Sometimes she would turn the music down. Sometimes she wouldn't. This was the closest to rebellion I ever got.

Tuesday, June 21, 2011

Prompt One Margaret

Hallie's room couldn't have existed this way for more than I few months, but I only saw it in this one state. Her room was off the long hallway next to the staircase on the second floor. All along the wall were the Woodhead-Nutting's three daughters school photos. They grow before your eyes in a cheesing smile kind of way. Hallie's emotions ranged from angry to ecstatic, not in that order. Her door had a “Caution” sign that she took from a construction site.
Madeleine and Hayley had led me into her room with quiet voices. She was out, they didn't know where, they told me that it was not uncommon for her to disappear on weekends. Her door opened to, what seemed to my nine-year-old eyes, a pit of clothes. Piled up on her futon, flung on her desk and it's chair and all over the carpet. There were piles of books, some text books, some novels circling her bed and all along her walls. The air in her room was still, like her one window had never been opened and the central air had been blocked. The walls were light blue, but were covered in the ravings of a fourteen year old girl.

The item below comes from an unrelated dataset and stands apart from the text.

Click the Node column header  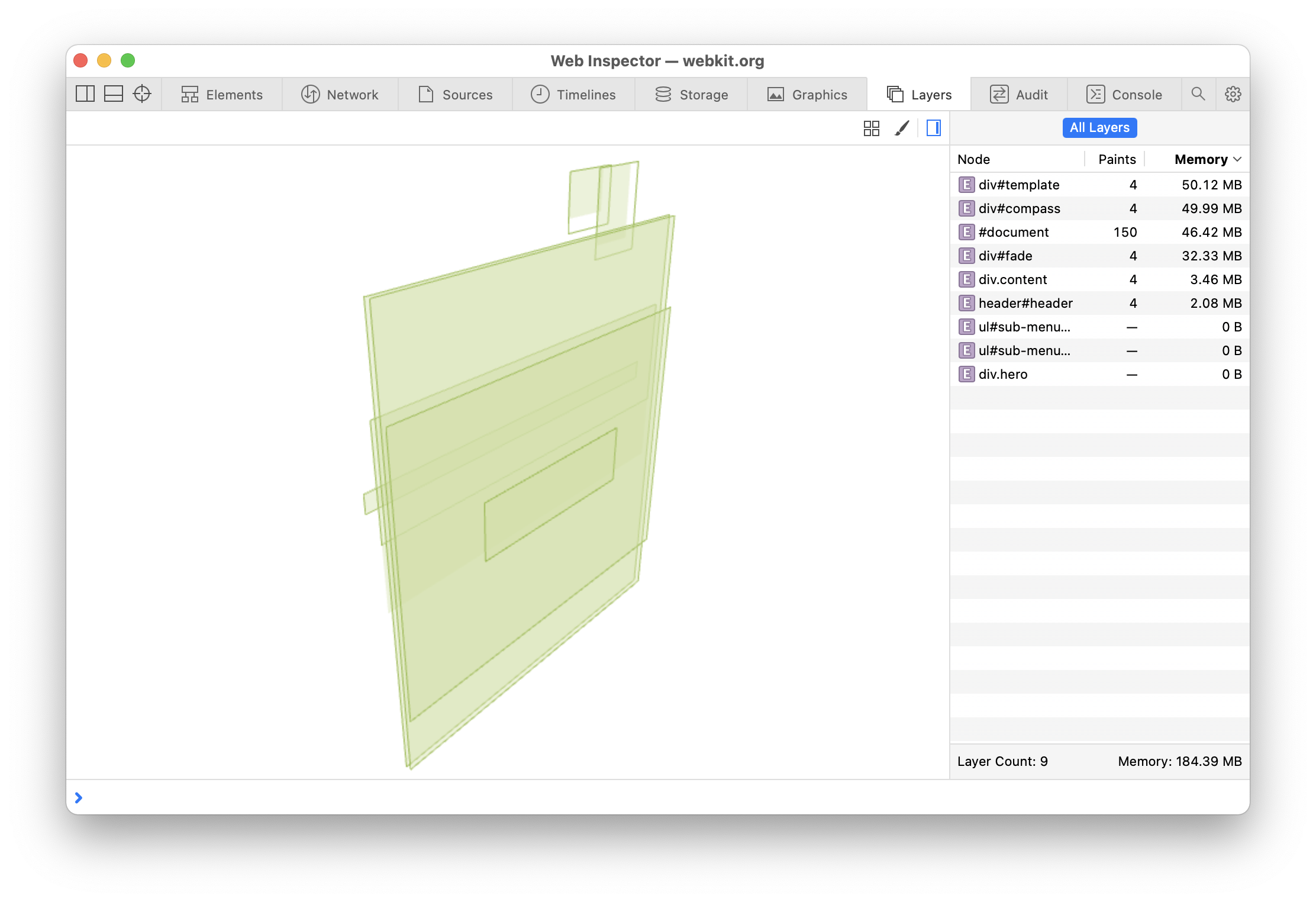pyautogui.click(x=974, y=159)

Madeleine informed me this was so her parents would finally let her paint her walls a different color. Black sharpie sketched out curse words I'd never heard or seen before, mainly dealing with her parents, or her sisters. The sentences varied in size, in an arbitrary sense. Her fucks ranged from one inch to a foot tall. Hayley told me they'd read all her walls several times. The writing grew scarcer as I looked up the wall, eventually stopping at 6 feet up.
I only saw Hallie's room like that once. The few other times I went to Madeleine's house we didn't venture into that chamber, and by the time I was in high school they'd moved to a different neighborhood. I couldn't have stood in there more than ten minutes but the strong, unadulterated adolescence that was contained in those walls were a new idea for me. Anger being open was something I had never seen before. The fear of Hallie's return coupled with the dark urge to keep reading, was something that stuck with me. Like I find myself wanting to go into stranger's homes, not to steal anything, but to rifle through lives like a deck of cards.